French Prime Minister Manuel Valls called the deal a positive agreement on Twitter.

Between 2,000 and 3,000 farmers have protested since Monday last week outside the family-owned firm's headquarters in Laval, northwestern France, bringing hundreds of tractors, cows and trailers. Farmers also carried out protests in supermarkets and called on consumers to boycott Lactalis products.

European dairy farmers are struggling with a slump in milk prices caused by oversupply after the European Union scrapped quotas last year, Russia banned Western food imports and Chinese dairy imports weakened.

Lactalis will lift prices to 290 euros per 1,000 litres for the milk purchased between August and December, a member of a producers group said.

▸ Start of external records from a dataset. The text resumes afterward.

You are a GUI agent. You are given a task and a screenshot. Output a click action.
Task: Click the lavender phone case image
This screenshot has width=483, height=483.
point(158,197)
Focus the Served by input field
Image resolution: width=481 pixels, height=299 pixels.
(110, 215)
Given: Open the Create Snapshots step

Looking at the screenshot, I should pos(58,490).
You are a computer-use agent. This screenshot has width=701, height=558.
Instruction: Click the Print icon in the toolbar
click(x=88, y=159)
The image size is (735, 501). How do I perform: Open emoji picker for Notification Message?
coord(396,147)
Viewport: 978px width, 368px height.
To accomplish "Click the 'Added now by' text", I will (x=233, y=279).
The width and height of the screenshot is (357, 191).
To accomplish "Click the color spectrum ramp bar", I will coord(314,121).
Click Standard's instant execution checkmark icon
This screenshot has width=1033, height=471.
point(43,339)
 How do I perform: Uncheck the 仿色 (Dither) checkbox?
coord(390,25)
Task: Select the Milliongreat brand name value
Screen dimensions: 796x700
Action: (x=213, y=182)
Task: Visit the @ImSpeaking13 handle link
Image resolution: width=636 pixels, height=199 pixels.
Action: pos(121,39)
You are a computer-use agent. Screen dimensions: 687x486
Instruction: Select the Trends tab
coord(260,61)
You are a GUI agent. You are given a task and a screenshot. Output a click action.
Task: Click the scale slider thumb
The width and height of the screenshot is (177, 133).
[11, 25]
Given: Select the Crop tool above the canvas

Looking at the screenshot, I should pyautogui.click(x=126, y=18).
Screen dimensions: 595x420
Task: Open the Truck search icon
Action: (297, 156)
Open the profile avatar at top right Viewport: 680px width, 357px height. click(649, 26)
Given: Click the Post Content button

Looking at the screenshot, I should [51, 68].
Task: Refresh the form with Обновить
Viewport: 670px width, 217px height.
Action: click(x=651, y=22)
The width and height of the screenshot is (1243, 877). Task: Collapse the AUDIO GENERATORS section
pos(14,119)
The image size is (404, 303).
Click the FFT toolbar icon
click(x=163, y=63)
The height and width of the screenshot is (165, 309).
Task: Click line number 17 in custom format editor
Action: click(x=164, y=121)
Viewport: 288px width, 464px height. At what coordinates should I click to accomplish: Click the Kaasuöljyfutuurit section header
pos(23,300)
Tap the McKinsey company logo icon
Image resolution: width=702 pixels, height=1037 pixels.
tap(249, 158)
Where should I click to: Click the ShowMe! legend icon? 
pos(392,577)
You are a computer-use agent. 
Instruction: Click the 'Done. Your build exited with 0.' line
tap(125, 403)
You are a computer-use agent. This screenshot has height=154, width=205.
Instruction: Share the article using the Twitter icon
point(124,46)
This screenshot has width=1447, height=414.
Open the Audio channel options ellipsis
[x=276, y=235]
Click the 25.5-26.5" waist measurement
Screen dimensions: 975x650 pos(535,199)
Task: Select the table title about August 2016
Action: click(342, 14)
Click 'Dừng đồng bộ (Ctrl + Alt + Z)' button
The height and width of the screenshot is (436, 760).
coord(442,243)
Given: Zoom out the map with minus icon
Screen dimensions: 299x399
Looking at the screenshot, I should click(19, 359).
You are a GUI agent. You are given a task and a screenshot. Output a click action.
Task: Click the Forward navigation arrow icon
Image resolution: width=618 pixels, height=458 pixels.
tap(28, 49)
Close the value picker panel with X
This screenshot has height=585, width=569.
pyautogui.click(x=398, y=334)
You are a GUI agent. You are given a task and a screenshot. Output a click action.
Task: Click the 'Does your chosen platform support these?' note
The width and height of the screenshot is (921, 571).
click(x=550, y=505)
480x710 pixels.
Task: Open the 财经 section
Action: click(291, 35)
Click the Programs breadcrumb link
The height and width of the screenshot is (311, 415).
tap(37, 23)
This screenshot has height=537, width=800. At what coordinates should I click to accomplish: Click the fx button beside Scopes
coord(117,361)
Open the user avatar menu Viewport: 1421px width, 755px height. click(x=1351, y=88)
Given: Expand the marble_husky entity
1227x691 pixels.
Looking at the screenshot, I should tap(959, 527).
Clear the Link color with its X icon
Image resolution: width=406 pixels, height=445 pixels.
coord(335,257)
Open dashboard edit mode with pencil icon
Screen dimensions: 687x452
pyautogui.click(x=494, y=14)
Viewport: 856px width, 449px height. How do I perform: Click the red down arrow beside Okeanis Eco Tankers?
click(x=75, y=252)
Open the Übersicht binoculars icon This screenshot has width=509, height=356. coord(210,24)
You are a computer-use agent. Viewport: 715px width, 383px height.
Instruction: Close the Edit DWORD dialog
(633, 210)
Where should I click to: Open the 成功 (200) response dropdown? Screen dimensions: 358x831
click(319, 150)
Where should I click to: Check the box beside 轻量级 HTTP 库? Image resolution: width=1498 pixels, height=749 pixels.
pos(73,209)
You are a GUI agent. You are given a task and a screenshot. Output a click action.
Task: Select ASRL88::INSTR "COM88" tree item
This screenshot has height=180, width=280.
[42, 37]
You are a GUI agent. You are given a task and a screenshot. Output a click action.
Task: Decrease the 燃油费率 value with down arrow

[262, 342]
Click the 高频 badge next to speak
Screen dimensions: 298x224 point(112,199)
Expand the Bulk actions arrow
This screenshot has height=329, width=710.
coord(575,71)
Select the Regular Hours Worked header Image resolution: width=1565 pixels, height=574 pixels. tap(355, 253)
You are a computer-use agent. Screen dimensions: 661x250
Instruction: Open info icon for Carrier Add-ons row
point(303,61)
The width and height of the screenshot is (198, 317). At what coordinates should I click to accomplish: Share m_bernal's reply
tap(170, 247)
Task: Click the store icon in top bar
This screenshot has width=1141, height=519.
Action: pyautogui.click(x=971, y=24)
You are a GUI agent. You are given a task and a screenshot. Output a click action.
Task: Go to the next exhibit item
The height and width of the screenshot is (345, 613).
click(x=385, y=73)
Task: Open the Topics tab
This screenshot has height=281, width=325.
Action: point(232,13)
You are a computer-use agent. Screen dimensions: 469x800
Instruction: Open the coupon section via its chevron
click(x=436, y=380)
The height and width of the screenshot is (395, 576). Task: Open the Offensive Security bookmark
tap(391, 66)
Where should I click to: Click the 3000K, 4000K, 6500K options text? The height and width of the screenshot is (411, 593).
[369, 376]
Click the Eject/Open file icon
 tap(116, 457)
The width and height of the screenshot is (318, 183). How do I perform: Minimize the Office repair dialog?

"It's much better than what Lactalis had offered so far," Pascal Clement, president of the FNSEA's regional branch for western France, said.

The rise in price, which will top 300 euros by the end of the year, will represent an additional cost of around 150 million euros for the group in 2016, Lactalis said in a statement.

"Lactalis Group is demonstrating though this agreement its willingness to support milk producers whose difficulties are real," the group said.

Separately, France said on Tuesday it would supplement a set of European subsidies announced last month to encourage milk producers to cut output and reduce overproduction to avert a collapse in prices.

Lactalis does not publish results but said on its website it has a turnover of 17 billion euros ($19 billion), employs nearly 75,000 people in 85 countries in Europe, the Americas, Asia and Africa, and has factories in 43 countries.

Lactalis stressed last week it faced strong competition elsewhere in the European Union, where milk prices have fallen more steeply than in France over the past year.

In June, raw milk prices paid to producers stood at 27.70 euros per 100 kg in France compared with 23.22 euros in top producer Germany, 25.12 euros in Britain and 25.00 euros in the Netherlands, European Commission data showed.